Sous le patronage de Will Eisner
Grand Prix du festival d’Angoulême dès 1975 (un an seulement après la naissance de l’événement), Eisner aimait Angoulême qui le lui rendait bien. Il était normal que, l’année du centenaire de sa naissance, la Cité internationale de la bande dessinée et le Festival unissent leurs efforts pour rendre hommage à l’un des géants de la bande dessinée du 20e siècle. Will Eisner connut en effet deux carrières. Créateur en 1940 du Spirit, référence indémodable en matière de bande dessinée policière, série à la fois palpitante, ironique et sexy, Eisner devint, trente ans plus tard, le plus éminent initiateur, avec Art Spiegelman, des graphic novels, ces romans graphiques qui ont révolutionné la bande dessinée mondiale. Will Eisner est décédé en 2005.
Des expositions époustouflantes
Outre, l’expo Will Eisner, les installations consacrées au Grand Prix 2016, le belge Hermann, à Valérian, le voyageur spatio-temporel inventé par Christin et Mézières et adapté au cinéma par Luc Besson (sortie en juin 2017) n’ont pas désempli. À noter que le buste de Valérian a été réalisé par Laurent (spécial clin d’œil), un ami de l’auteur de ces quelques lignes.

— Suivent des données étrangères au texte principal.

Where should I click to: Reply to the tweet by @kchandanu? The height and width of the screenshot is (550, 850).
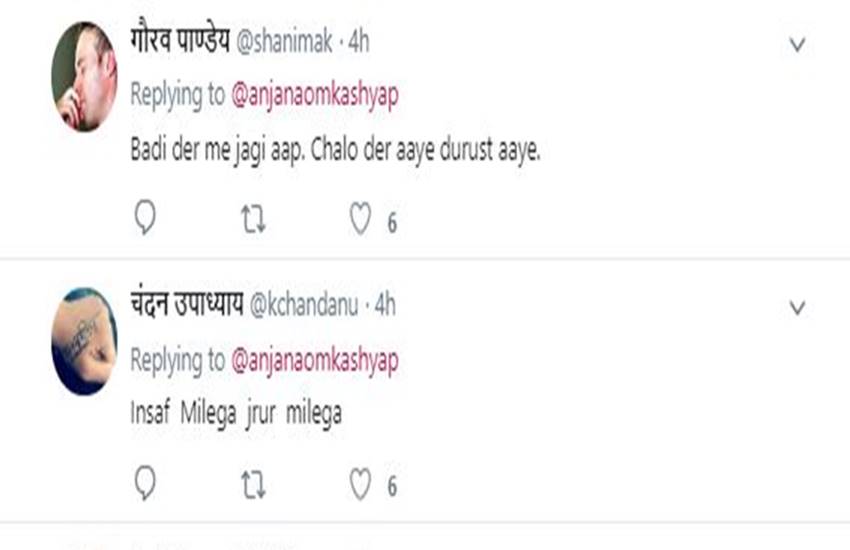pyautogui.click(x=145, y=484)
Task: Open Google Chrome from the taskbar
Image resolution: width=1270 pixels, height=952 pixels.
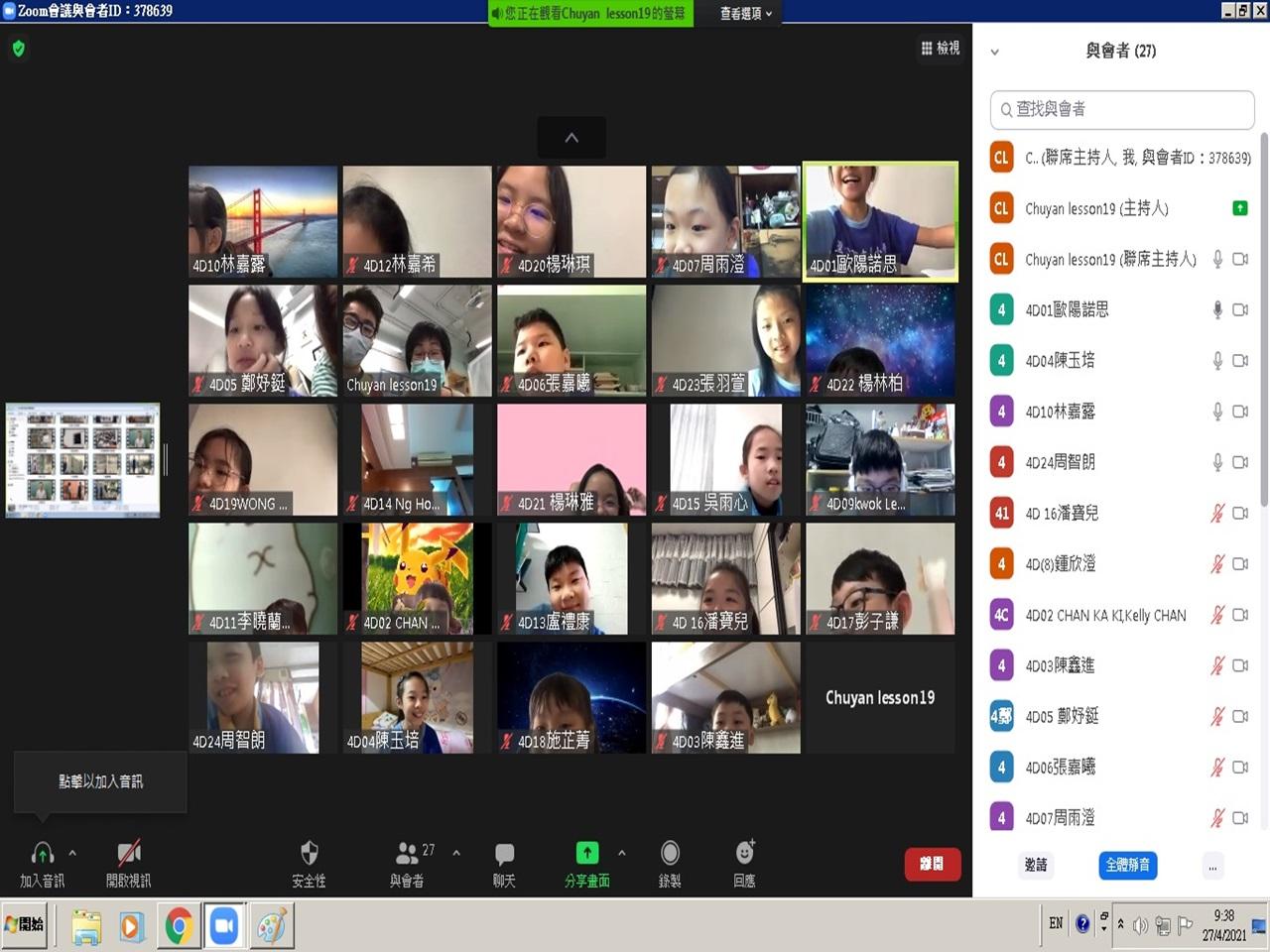Action: point(179,926)
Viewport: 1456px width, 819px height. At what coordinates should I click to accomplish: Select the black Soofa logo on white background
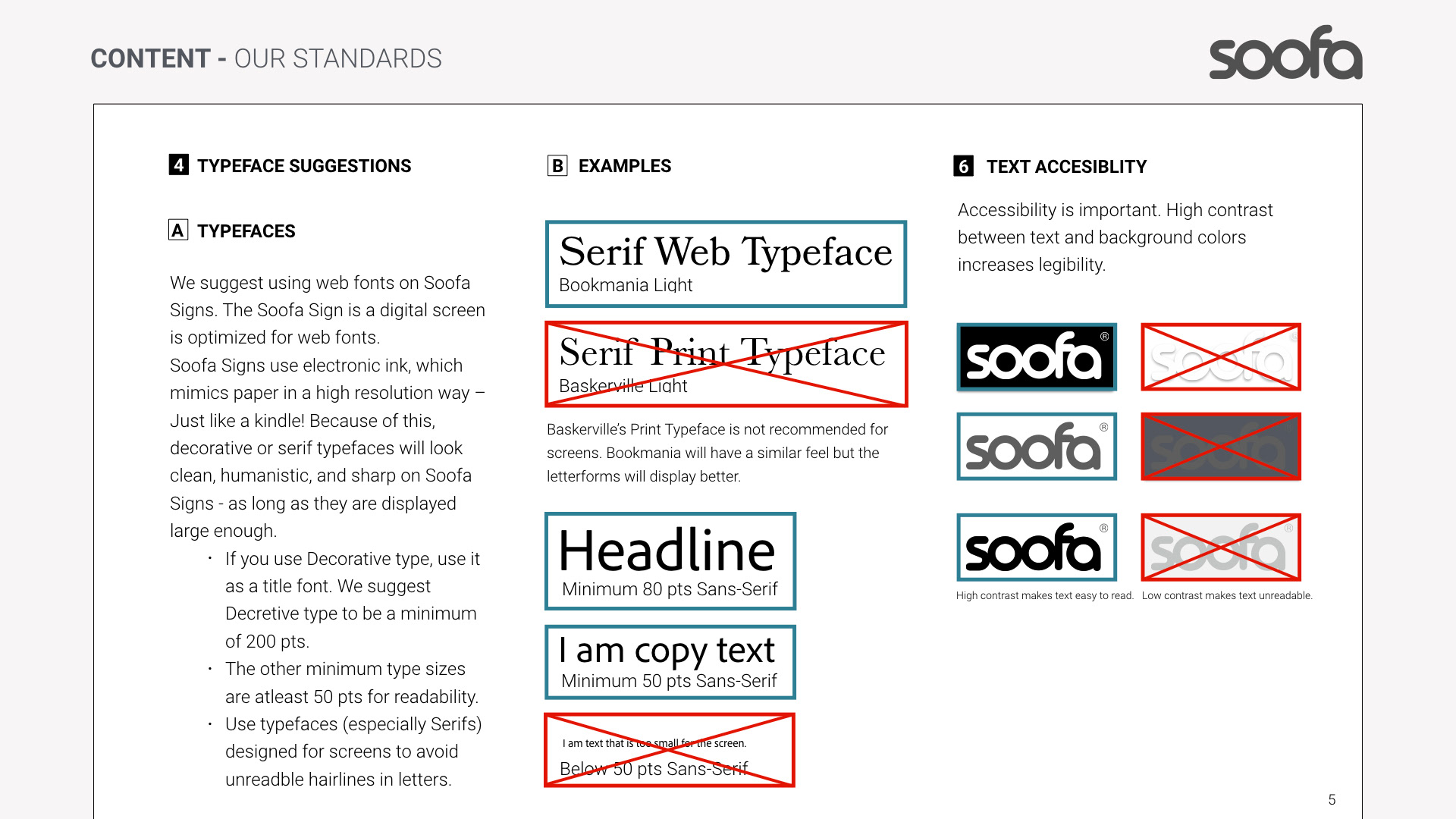[x=1037, y=548]
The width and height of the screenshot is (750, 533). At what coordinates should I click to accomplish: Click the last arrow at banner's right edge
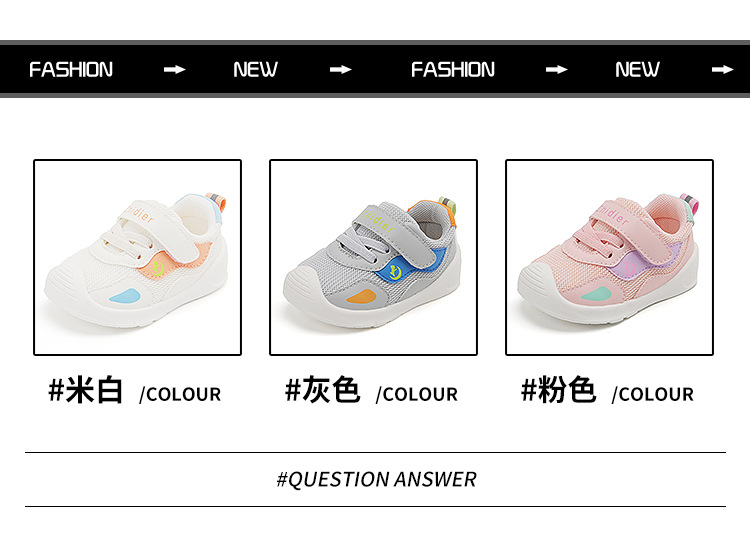722,70
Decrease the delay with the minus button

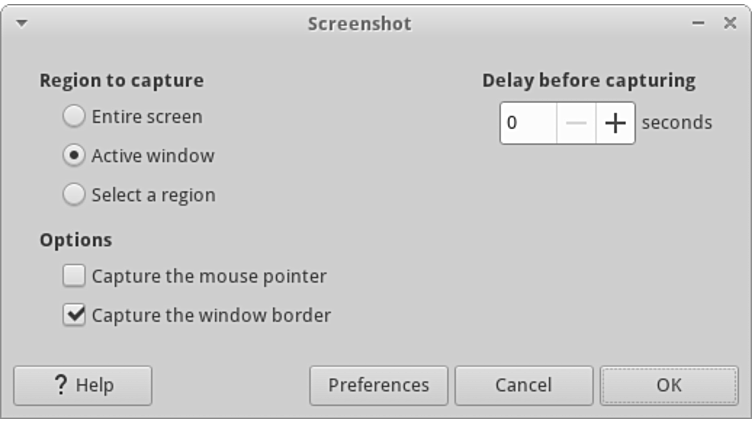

Mais les visiteurs les plus avertis auront surtout été époustouflés par les 150 originaux du maître japonais Kuazuo Kaminura (1940-1986), créateur du « gekiga » : c’est un genre du manga spécifiquement destiné aux lecteurs adultes qui se distingue par la profondeur psychologique de scénarios sophistiqués mettant en scène un monde où l’élégance, la sensualité et la sexualité, sont au cœur des préoccupations.
Un Fauve d’or en or massif
Eric Lambé, 20 ans après son premier album, voit son travail récompensé par la remise du Fauve d’Or (meilleur album de l’année) pour Paysage après la bataille, un album à l’épure qui frise parfois l’abstraction et le dépouillement. Éric Lambé, avec Pierpont au scénario, parvient à nous rendre Fanny et les quelques autres résidents du camping du Ruisseau aussi vrais que si nous les connaissions avec leurs failles et faiblesses. Ces personnages nous touchent, nous interpellent, nous ébranlent dans nos certitudes, quand le silence s’efface pour laisser la magie du dessin opérer.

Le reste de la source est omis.